ARTIST STATEMENT: In my sculptures, reference to the human body, the use of everyday objects, fine craftsmanship, and the dynamism of elements that literally reach out to the viewer are paramount. The recent sculptures, until the past year or so, explored the dynamics of relationships, of intimacy. "The Conversation" and "The Lovers" show two "figures" in this dynamic, whereas "Mouth Wide Open," as a single figure/object, implicates the viewer in the pas de deux. These scenarios take form in mixed-media sculptures that have watering can bases and/or watering can remnants, stand-ins for the human body and skin, respectively.

A wall sculpture sans watering can, "Reveal (Taking Stock 1)," the most recent sculpture, is a departure from the earlier pieces and indicative of the direction of my forthcoming 3D work.
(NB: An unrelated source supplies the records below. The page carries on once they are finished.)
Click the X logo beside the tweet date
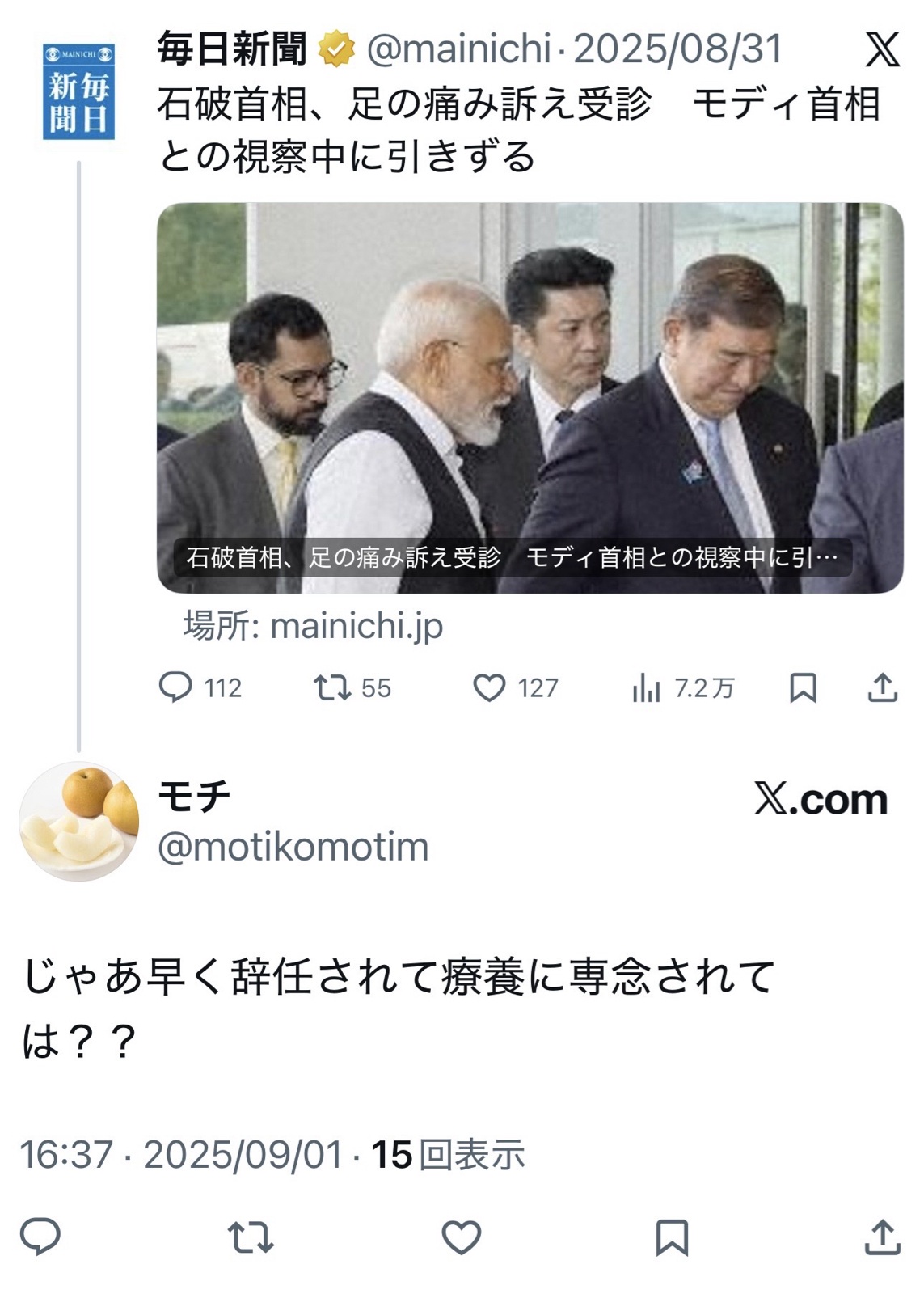This screenshot has height=1294, width=924. click(x=882, y=50)
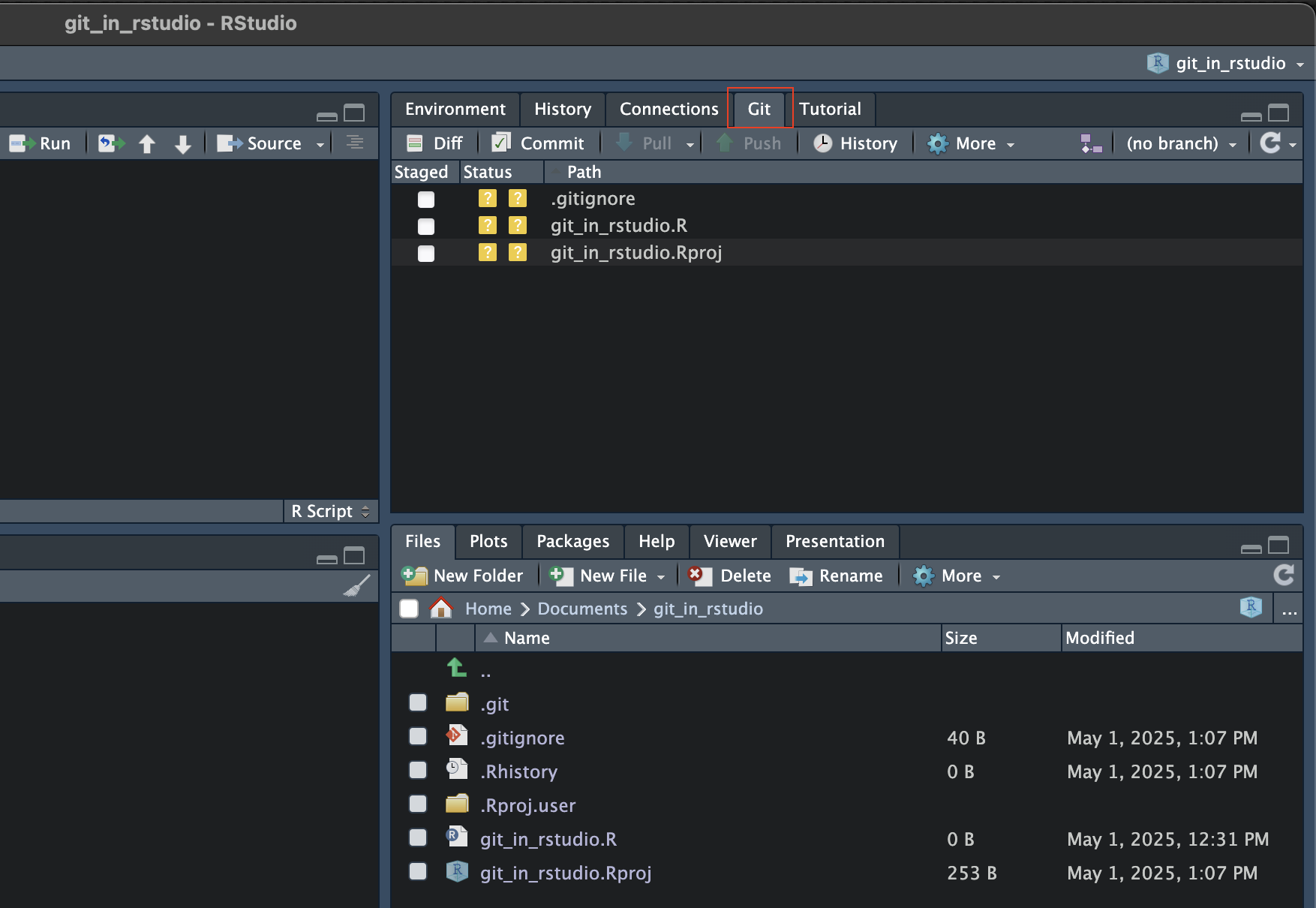1316x908 pixels.
Task: Refresh the Files pane listing
Action: 1284,576
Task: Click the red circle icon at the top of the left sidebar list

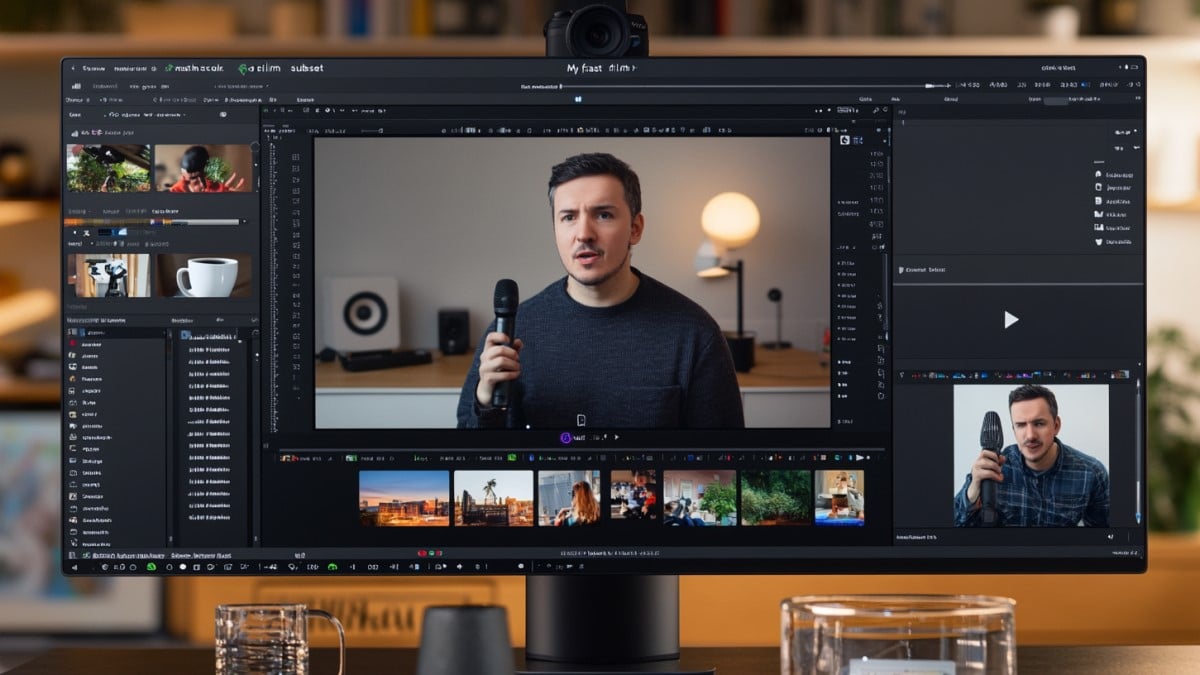Action: pyautogui.click(x=73, y=343)
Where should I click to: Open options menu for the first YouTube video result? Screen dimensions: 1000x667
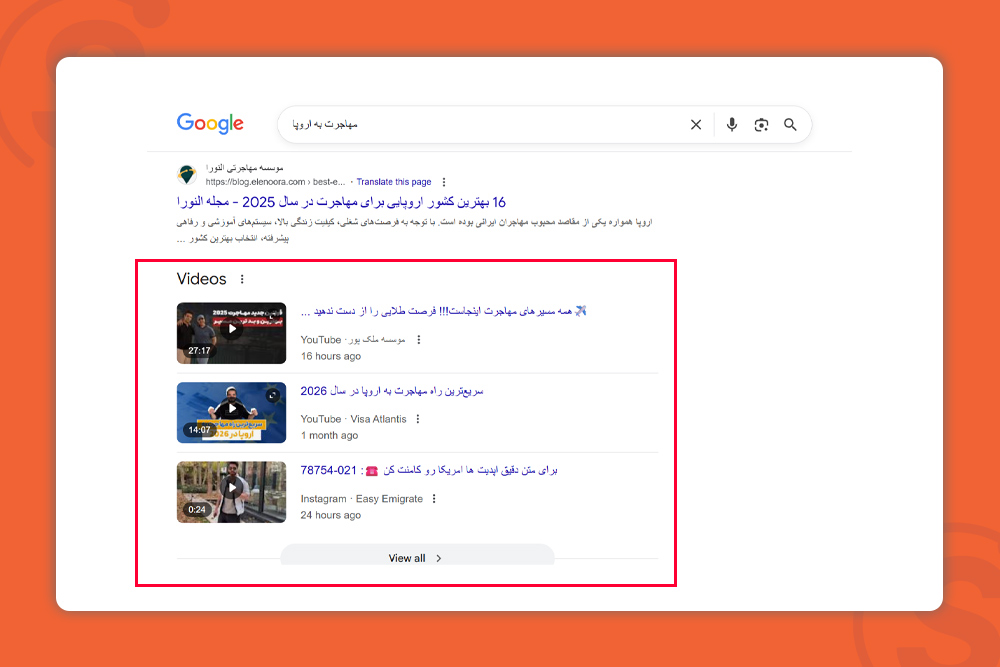point(417,339)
I decided about two years ago to start incorporating all the materials I have left over from other pieces into new work. "Reveal," for example, includes almost all the beads, buttons, and sew-ons from my stockpile, as well as leftover fabric, and “taking stock” in the title references this approach.

This self-imposed directive came to be for two reasons: a milestone birthday and the accompanying reflections and my day-to-day life as an avid recycler, composter, and upcycler. With these practices in mind, I thought, why let all these beautiful materials lay fallow in my closet? Moving forward, I will use my stockpile to make visually complex and engaging sculptures.

In addition to sculpture, I make collages, the focus of my output the past few years. They employ a lexicon of images and often vintage materials, where hand sewing and collage are the dominant modes of construction. In "Golden Flow," the crotch form, watch faces cut out of magazines, and gold metallic thread coalesce to address issues of aging and in particular women’s biological clocks. Works from the "Fifty" series are about time passing: a new phase beginning and one ending; sadness and loss versus hope and expectation. In the series, which will number 50 when complete, I am revisiting ideas that have long interested me, working with ones I haven’t had time to focus on, and developing new ideas. The drawings incorporate motifs that have been part of my oeuvre for years (hands, tears, crotch), and new ones: hourglass and watch faces, with the hourglass particularly potent because when the "sand" is in the top of the hourglass, it’s full of potential, whereas, when it’s in the bottom, it’s as if time has run out.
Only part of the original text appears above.